Después de un rato de fisgar con el destello del cristal por entre la sombra íntima del tronco, al hombre le captura una gran agitación. Se inclina todavía más, casi introduce su cabeza ensortijada dentro de la boca del madero. Su compañero acude a su lado para ofrecerle una vara larga con la que pueda hurgar en la oscuridad del árbol, pero nada, eso no sirve de nada. Y es que ahí dentro hay una gran y peligrosa serpiente cobre, un ofidio tan temido por los tobillos nativos como muy apreciado en los fogones del pueblo tiwi.

Después lo intentan aplicando humo a través de los orificios que se abren por el tronco, nada, la serpiente no abandona su refugio. Luego, los dos nativos prueban golpeando con estacas la superficie del árbol, nada. Más tarde pretenden destrozarlo con un hacha pero la madera no está lo suficientemente podrida como para dejarse estallar en astillas. En la expresión de los tiwi, aparte de los gestos del esfuerzo, queda poco de la sumisión doméstica y servicial con que atienden al campamento de Putjamirra.
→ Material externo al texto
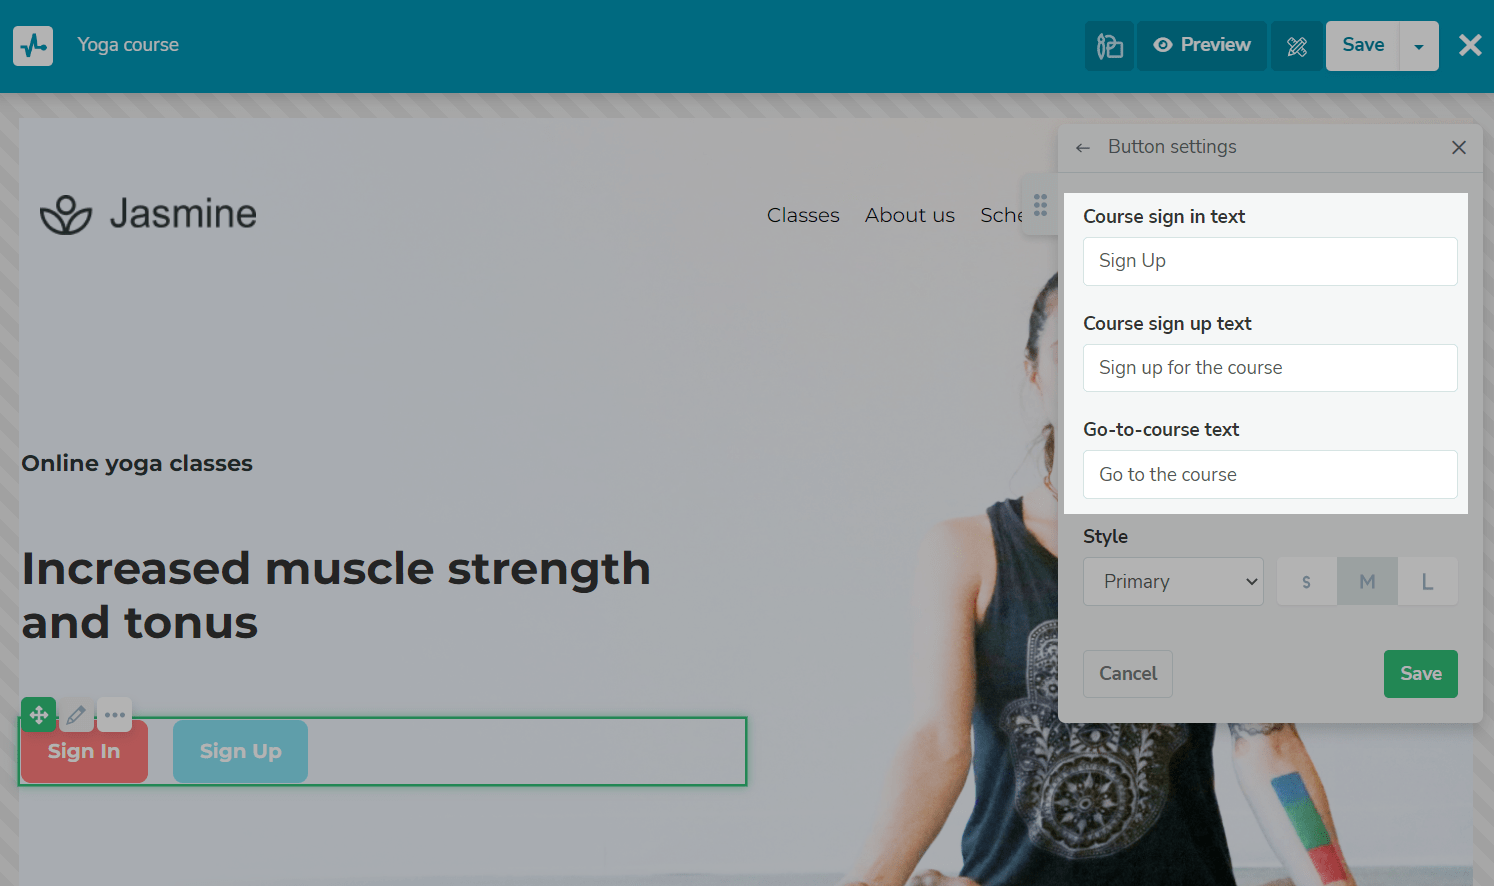Viewport: 1494px width, 886px height.
Task: Close the Button settings panel
Action: pos(1458,148)
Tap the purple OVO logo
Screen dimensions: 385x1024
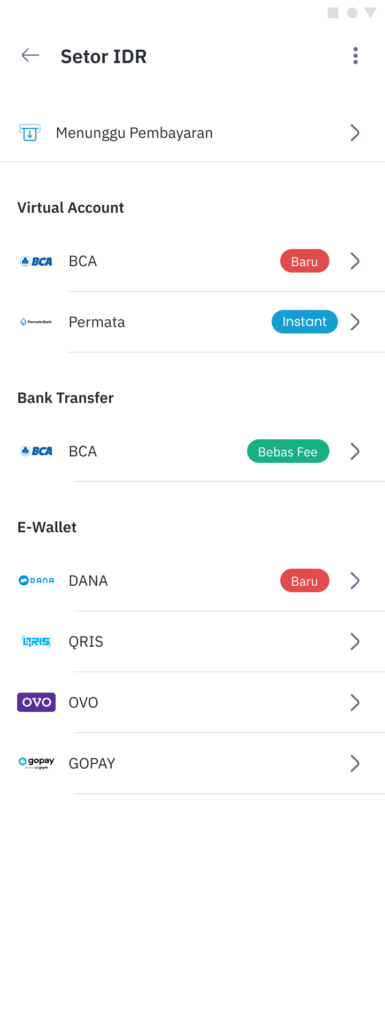pyautogui.click(x=36, y=702)
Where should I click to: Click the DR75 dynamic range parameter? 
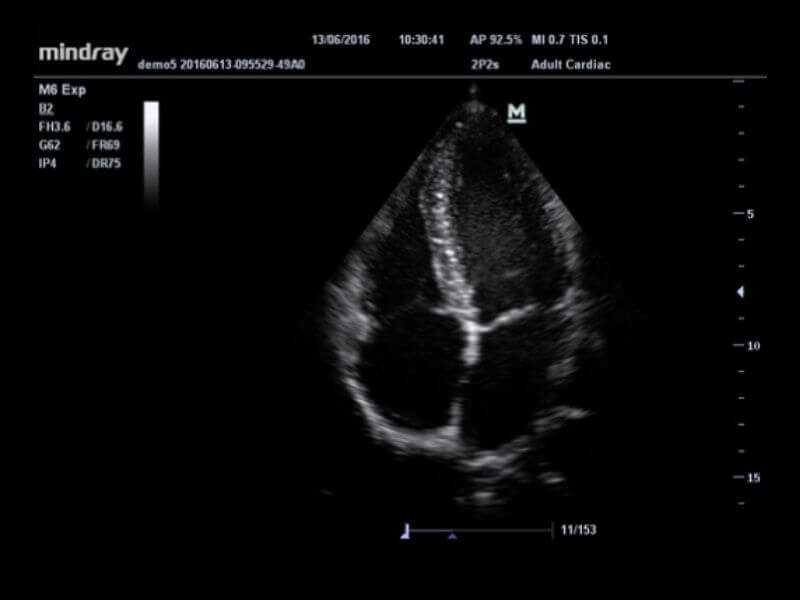point(106,163)
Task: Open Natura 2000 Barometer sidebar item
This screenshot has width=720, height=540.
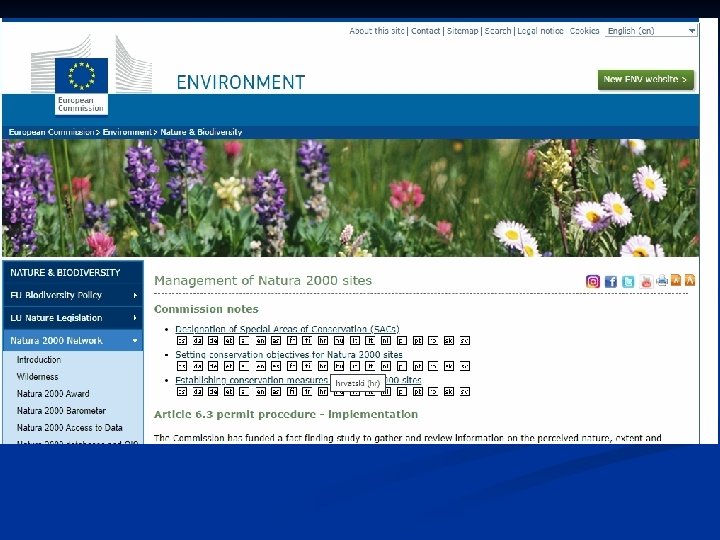Action: [x=61, y=411]
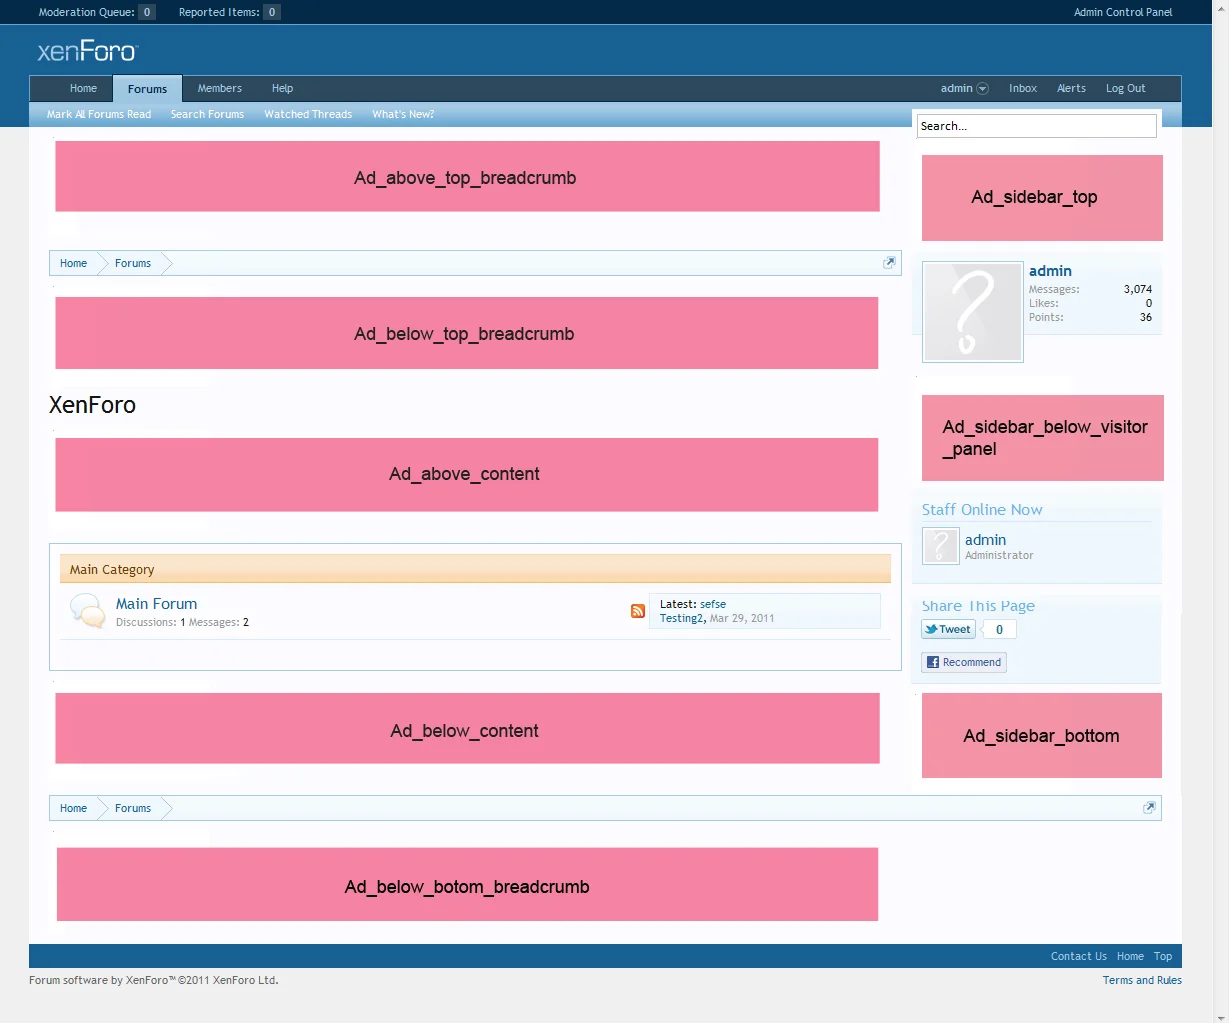Expand the admin account dropdown arrow
This screenshot has width=1229, height=1023.
982,89
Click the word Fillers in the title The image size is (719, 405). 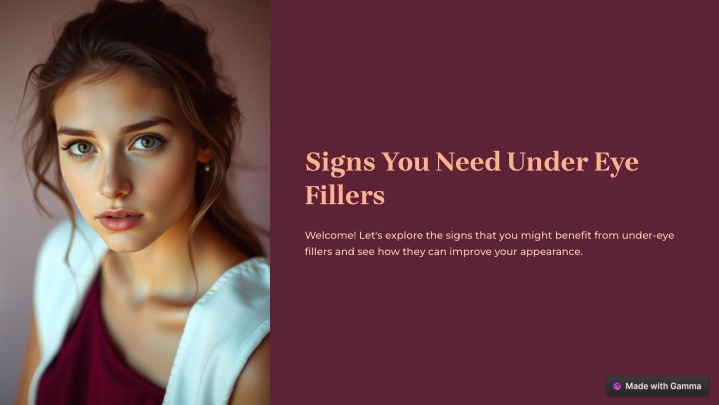[345, 195]
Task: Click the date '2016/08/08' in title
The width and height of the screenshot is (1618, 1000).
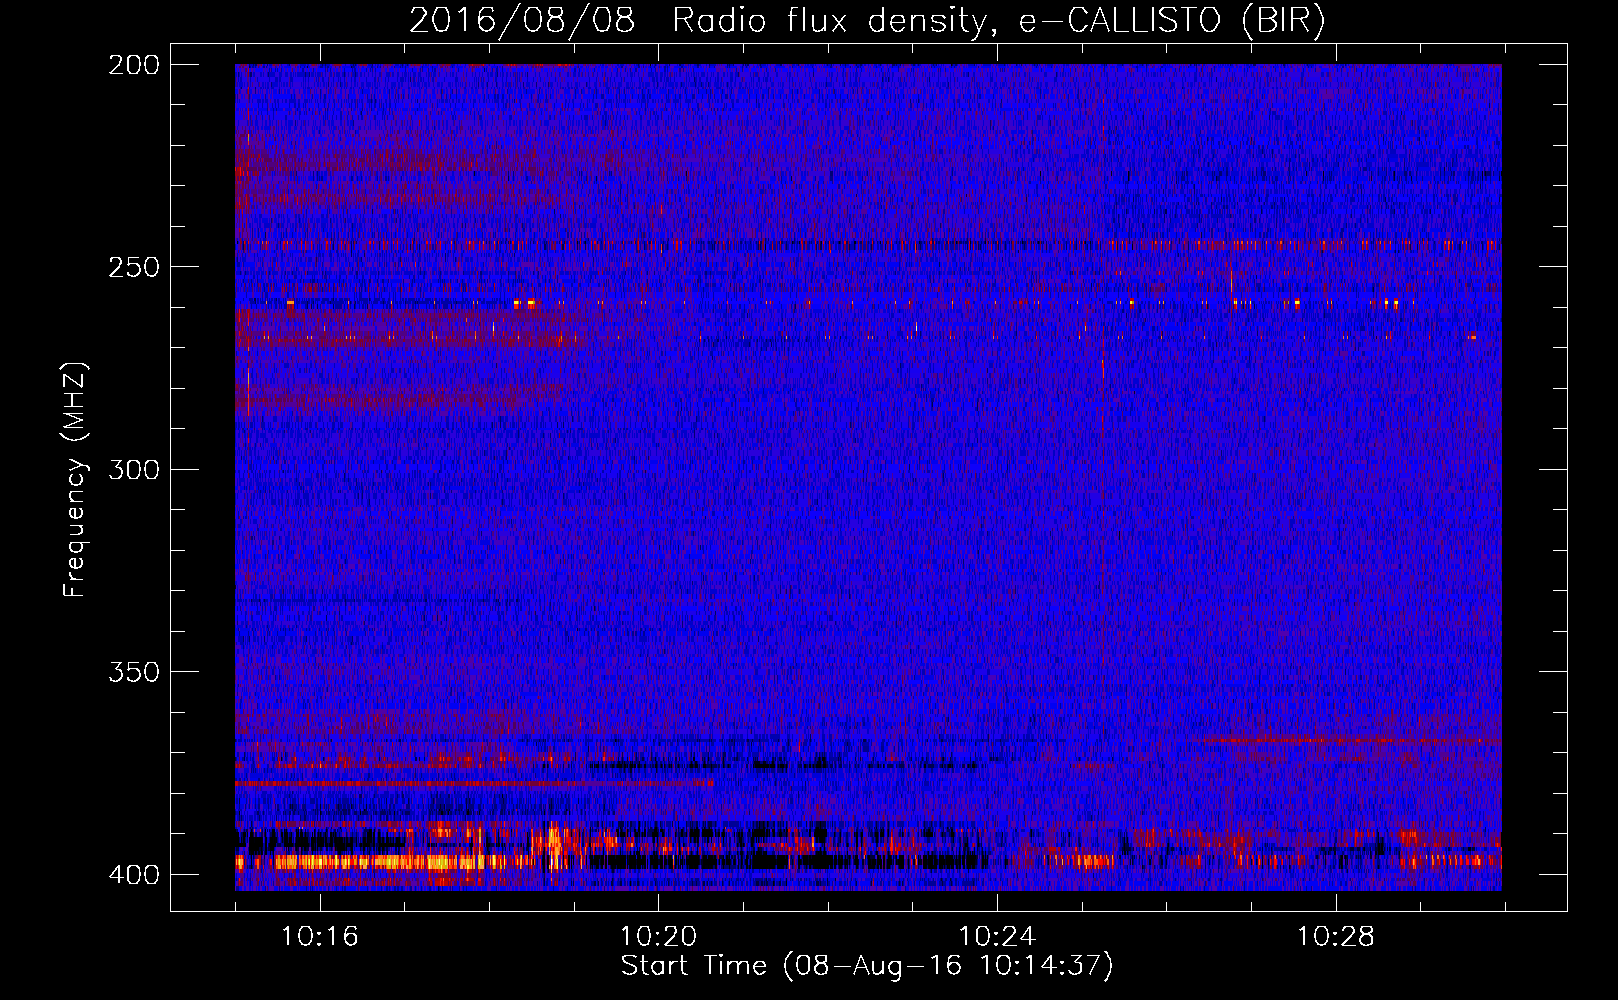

Ahora sus ojos de alfiler y sus labios tensos recobran el brillo y la saliva de los siglos; en este momento sí son ellos, sí, los que siempre estuvieron aquí.

En alguna ocasión, al parecer, la serpiente cobre ha intentado huir, en esos instantes los dos hombres se han retirado del tronco para esperar la fuga del reptil; yo, sin embargo me he alejado tan rápidamente del lugar que casi me he salido de la isla Melville.

Al final los dos hombres abandonan la caza. No obstante, con leña, piedras y arena, han cegado los posibles orificios de escape de la serpiente, mañana volverán a este lugar provistos con mejores aparejos, la cocina nativa tendrá que esperan un poco. Aunque los dos aborígenes saben también que eso no les dará seguridad alguna de encontrar a la serpiente, es muy posible que esta noche ella se marche por cualquier brecha no advertida, que, en definitiva, ellos volverán a ser vencidos aunque esta vez, menos mal, por el triunfo de alguien de los suyos: la serpiente cobre.